Supplied material:
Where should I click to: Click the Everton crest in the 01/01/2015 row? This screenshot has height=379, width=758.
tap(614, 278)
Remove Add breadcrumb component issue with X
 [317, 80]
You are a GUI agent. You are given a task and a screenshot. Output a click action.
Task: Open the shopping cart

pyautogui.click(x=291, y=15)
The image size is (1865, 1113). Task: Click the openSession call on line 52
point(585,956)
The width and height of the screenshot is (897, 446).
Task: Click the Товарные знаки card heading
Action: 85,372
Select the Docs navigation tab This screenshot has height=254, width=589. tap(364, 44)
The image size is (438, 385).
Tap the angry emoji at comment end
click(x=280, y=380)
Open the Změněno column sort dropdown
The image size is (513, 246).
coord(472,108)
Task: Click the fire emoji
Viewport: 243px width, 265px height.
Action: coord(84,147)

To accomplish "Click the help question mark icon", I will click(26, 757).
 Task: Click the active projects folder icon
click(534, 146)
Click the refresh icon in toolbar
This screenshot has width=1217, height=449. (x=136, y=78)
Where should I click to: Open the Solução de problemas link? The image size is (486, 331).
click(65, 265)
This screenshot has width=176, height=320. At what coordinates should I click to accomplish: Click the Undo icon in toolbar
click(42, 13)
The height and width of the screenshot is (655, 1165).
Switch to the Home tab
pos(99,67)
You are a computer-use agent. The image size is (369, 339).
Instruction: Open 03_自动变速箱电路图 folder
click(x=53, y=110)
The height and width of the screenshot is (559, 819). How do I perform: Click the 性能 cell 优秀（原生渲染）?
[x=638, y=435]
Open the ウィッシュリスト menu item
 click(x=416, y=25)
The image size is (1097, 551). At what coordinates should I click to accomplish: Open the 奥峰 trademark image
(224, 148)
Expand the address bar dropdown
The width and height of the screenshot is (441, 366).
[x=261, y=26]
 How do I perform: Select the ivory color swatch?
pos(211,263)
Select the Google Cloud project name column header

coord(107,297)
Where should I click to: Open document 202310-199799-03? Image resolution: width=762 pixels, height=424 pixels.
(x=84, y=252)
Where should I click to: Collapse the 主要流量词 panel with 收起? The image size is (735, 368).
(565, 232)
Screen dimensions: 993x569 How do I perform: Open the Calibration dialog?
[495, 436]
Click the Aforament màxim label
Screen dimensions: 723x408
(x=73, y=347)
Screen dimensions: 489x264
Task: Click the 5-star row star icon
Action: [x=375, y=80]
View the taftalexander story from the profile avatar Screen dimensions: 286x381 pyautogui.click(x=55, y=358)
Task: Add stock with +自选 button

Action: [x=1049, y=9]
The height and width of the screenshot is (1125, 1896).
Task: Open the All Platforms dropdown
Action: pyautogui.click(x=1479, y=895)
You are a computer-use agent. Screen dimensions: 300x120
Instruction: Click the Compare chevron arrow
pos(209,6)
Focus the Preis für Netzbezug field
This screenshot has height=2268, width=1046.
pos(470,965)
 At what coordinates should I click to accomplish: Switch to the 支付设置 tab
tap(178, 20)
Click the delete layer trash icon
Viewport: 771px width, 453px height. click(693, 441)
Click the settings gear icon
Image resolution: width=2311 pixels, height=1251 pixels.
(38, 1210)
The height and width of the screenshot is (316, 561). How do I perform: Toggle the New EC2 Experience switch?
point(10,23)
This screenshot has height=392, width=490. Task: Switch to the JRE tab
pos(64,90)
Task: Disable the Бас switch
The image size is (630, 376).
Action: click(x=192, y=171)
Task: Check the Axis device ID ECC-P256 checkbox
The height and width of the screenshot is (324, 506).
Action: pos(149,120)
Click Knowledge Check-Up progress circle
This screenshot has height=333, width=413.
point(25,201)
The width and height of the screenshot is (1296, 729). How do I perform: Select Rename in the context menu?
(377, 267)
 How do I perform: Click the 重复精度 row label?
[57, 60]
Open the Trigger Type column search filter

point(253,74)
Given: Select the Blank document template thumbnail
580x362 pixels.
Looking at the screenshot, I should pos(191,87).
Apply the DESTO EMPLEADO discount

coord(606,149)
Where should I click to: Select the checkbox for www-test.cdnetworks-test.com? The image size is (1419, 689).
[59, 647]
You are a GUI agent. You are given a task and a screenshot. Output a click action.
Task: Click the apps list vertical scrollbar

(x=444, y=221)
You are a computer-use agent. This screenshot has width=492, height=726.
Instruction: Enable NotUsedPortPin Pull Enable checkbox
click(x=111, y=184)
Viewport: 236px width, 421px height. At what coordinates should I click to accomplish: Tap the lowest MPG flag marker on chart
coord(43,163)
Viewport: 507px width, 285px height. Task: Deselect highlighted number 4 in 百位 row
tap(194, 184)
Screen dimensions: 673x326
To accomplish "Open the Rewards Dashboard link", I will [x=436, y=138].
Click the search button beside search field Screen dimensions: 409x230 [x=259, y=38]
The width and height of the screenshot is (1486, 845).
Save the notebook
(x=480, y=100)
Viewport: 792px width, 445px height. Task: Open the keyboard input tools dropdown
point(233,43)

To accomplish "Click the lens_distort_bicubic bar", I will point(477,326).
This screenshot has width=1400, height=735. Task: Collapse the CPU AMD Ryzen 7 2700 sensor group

Job: Transcribe the material above without alteration, from the line with "You are a computer-use agent. The" up to and including the line with "pos(470,965)".

Result for this exercise:
You are a computer-use agent. The image size is (369, 339).
Instruction: Open 03_自动变速箱电路图 folder
click(x=53, y=110)
The height and width of the screenshot is (559, 819). How do I perform: Click the 性能 cell 优秀（原生渲染）?
[x=638, y=435]
Open the ウィッシュリスト menu item
 click(x=416, y=25)
The image size is (1097, 551). At what coordinates should I click to accomplish: Open the 奥峰 trademark image
(224, 148)
Expand the address bar dropdown
The width and height of the screenshot is (441, 366).
[x=261, y=26]
 How do I perform: Select the ivory color swatch?
pos(211,263)
Select the Google Cloud project name column header

coord(107,297)
Where should I click to: Open document 202310-199799-03? Image resolution: width=762 pixels, height=424 pixels.
(x=84, y=252)
Where should I click to: Collapse the 主要流量词 panel with 收起? The image size is (735, 368).
(565, 232)
Screen dimensions: 993x569 How do I perform: Open the Calibration dialog?
[495, 436]
Click the Aforament màxim label
Screen dimensions: 723x408
(x=73, y=347)
Screen dimensions: 489x264
Task: Click the 5-star row star icon
Action: [x=375, y=80]
View the taftalexander story from the profile avatar Screen dimensions: 286x381 pyautogui.click(x=55, y=358)
Task: Add stock with +自选 button

Action: [x=1049, y=9]
The height and width of the screenshot is (1125, 1896).
Task: Open the All Platforms dropdown
Action: pyautogui.click(x=1479, y=895)
You are a computer-use agent. Screen dimensions: 300x120
Instruction: Click the Compare chevron arrow
pos(209,6)
Focus the Preis für Netzbezug field
This screenshot has height=2268, width=1046.
pos(470,965)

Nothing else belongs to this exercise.